What the exercise asks:
Every entry that appears below is to be output exactly.

Task material:
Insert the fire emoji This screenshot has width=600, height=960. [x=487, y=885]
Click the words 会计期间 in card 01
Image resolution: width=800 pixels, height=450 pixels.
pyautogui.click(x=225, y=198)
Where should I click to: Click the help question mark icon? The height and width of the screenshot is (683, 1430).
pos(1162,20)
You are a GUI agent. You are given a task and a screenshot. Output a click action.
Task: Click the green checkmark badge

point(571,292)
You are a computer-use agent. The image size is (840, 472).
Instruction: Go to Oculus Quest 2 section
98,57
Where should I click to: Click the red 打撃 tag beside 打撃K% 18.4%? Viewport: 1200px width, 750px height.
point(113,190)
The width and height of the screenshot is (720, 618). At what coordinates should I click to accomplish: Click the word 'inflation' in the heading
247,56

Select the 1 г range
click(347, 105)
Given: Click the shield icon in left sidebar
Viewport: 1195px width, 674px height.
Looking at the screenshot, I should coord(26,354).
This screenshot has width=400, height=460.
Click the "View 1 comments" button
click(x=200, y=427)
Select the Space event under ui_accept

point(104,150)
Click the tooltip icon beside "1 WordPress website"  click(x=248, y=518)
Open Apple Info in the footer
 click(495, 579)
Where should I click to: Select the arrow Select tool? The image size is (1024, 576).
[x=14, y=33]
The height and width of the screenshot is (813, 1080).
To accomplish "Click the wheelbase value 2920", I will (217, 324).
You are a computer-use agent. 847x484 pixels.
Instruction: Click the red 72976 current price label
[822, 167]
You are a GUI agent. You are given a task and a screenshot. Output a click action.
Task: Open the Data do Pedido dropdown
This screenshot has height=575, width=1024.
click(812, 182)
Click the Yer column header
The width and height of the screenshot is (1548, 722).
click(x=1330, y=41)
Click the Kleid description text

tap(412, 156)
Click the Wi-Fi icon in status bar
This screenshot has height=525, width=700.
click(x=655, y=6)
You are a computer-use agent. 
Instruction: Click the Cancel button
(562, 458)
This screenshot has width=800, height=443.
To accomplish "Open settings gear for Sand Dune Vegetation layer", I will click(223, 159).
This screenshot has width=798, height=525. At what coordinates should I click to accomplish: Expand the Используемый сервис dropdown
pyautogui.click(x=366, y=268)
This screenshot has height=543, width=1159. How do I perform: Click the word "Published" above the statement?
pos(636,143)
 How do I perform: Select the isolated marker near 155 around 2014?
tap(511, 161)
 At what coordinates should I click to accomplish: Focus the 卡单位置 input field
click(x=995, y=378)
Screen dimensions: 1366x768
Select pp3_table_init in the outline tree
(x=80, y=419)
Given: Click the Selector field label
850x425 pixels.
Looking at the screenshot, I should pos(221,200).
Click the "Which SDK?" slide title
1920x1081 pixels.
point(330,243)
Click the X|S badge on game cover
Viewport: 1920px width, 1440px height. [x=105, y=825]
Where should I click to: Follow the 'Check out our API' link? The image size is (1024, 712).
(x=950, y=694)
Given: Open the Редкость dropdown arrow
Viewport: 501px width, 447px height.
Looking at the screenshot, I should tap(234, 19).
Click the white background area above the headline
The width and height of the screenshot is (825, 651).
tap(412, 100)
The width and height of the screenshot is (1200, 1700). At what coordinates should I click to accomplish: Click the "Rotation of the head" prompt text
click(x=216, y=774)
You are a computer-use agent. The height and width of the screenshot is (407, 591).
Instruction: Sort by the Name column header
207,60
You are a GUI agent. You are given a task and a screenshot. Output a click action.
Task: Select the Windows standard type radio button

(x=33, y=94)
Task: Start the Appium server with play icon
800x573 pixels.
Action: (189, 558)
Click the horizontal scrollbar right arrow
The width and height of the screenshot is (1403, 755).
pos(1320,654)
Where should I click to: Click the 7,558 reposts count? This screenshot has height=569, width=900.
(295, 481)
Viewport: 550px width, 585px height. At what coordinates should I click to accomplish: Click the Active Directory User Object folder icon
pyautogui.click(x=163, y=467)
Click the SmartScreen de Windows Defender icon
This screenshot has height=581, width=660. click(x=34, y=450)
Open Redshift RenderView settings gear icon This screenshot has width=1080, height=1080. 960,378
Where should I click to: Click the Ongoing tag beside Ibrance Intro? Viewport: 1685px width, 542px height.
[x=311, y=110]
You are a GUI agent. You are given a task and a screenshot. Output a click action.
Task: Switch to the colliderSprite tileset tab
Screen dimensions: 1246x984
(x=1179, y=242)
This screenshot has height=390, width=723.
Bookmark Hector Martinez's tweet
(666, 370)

Written response:
Insert the fire emoji This screenshot has width=600, height=960. [x=487, y=885]
Click the words 会计期间 in card 01
Image resolution: width=800 pixels, height=450 pixels.
pyautogui.click(x=225, y=198)
Where should I click to: Click the help question mark icon? The height and width of the screenshot is (683, 1430).
pos(1162,20)
You are a GUI agent. You are given a task and a screenshot. Output a click action.
Task: Click the green checkmark badge

point(571,292)
You are a computer-use agent. The image size is (840, 472).
Instruction: Go to Oculus Quest 2 section
98,57
Where should I click to: Click the red 打撃 tag beside 打撃K% 18.4%? Viewport: 1200px width, 750px height.
point(113,190)
The width and height of the screenshot is (720, 618). At what coordinates should I click to accomplish: Click the word 'inflation' in the heading
247,56

Select the 1 г range
click(347, 105)
Given: Click the shield icon in left sidebar
Viewport: 1195px width, 674px height.
Looking at the screenshot, I should coord(26,354).
This screenshot has width=400, height=460.
Click the "View 1 comments" button
click(x=200, y=427)
Select the Space event under ui_accept

point(104,150)
Click the tooltip icon beside "1 WordPress website"  click(x=248, y=518)
Open Apple Info in the footer
 click(495, 579)
Where should I click to: Select the arrow Select tool? The image size is (1024, 576).
[x=14, y=33]
The height and width of the screenshot is (813, 1080).
To accomplish "Click the wheelbase value 2920", I will (217, 324).
You are a computer-use agent. 847x484 pixels.
Instruction: Click the red 72976 current price label
[822, 167]
You are a GUI agent. You are given a task and a screenshot. Output a click action.
Task: Open the Data do Pedido dropdown
This screenshot has height=575, width=1024.
click(812, 182)
Click the Yer column header
The width and height of the screenshot is (1548, 722).
click(x=1330, y=41)
Click the Kleid description text

tap(412, 156)
Click the Wi-Fi icon in status bar
This screenshot has height=525, width=700.
click(x=655, y=6)
You are a computer-use agent. 
Instruction: Click the Cancel button
(562, 458)
This screenshot has width=800, height=443.
To accomplish "Open settings gear for Sand Dune Vegetation layer", I will click(223, 159).
This screenshot has width=798, height=525. At what coordinates should I click to accomplish: Expand the Используемый сервис dropdown
pyautogui.click(x=366, y=268)
This screenshot has height=543, width=1159. How do I perform: Click the word "Published" above the statement?
pos(636,143)
 How do I perform: Select the isolated marker near 155 around 2014?
tap(511, 161)
 At what coordinates should I click to accomplish: Focus the 卡单位置 input field
click(x=995, y=378)
Screen dimensions: 1366x768
Select pp3_table_init in the outline tree
(x=80, y=419)
Given: Click the Selector field label
850x425 pixels.
Looking at the screenshot, I should pos(221,200).
Click the "Which SDK?" slide title
1920x1081 pixels.
point(330,243)
Click the X|S badge on game cover
Viewport: 1920px width, 1440px height. [x=105, y=825]
Where should I click to: Follow the 'Check out our API' link? The image size is (1024, 712).
(x=950, y=694)
Given: Open the Редкость dropdown arrow
Viewport: 501px width, 447px height.
Looking at the screenshot, I should tap(234, 19).
Click the white background area above the headline
The width and height of the screenshot is (825, 651).
tap(412, 100)
The width and height of the screenshot is (1200, 1700). At what coordinates should I click to accomplish: Click the "Rotation of the head" prompt text
click(x=216, y=774)
You are a computer-use agent. The height and width of the screenshot is (407, 591).
Instruction: Sort by the Name column header
207,60
You are a GUI agent. You are given a task and a screenshot. Output a click action.
Task: Select the Windows standard type radio button

(x=33, y=94)
Task: Start the Appium server with play icon
800x573 pixels.
Action: (189, 558)
Click the horizontal scrollbar right arrow
The width and height of the screenshot is (1403, 755).
pos(1320,654)
Where should I click to: Click the 7,558 reposts count? This screenshot has height=569, width=900.
(295, 481)
Viewport: 550px width, 585px height. At what coordinates should I click to accomplish: Click the Active Directory User Object folder icon
pyautogui.click(x=163, y=467)
Click the SmartScreen de Windows Defender icon
This screenshot has height=581, width=660. click(x=34, y=450)
Open Redshift RenderView settings gear icon This screenshot has width=1080, height=1080. 960,378
Where should I click to: Click the Ongoing tag beside Ibrance Intro? Viewport: 1685px width, 542px height.
[x=311, y=110]
You are a GUI agent. You are given a task and a screenshot. Output a click action.
Task: Switch to the colliderSprite tileset tab
Screen dimensions: 1246x984
(x=1179, y=242)
This screenshot has height=390, width=723.
Bookmark Hector Martinez's tweet
(666, 370)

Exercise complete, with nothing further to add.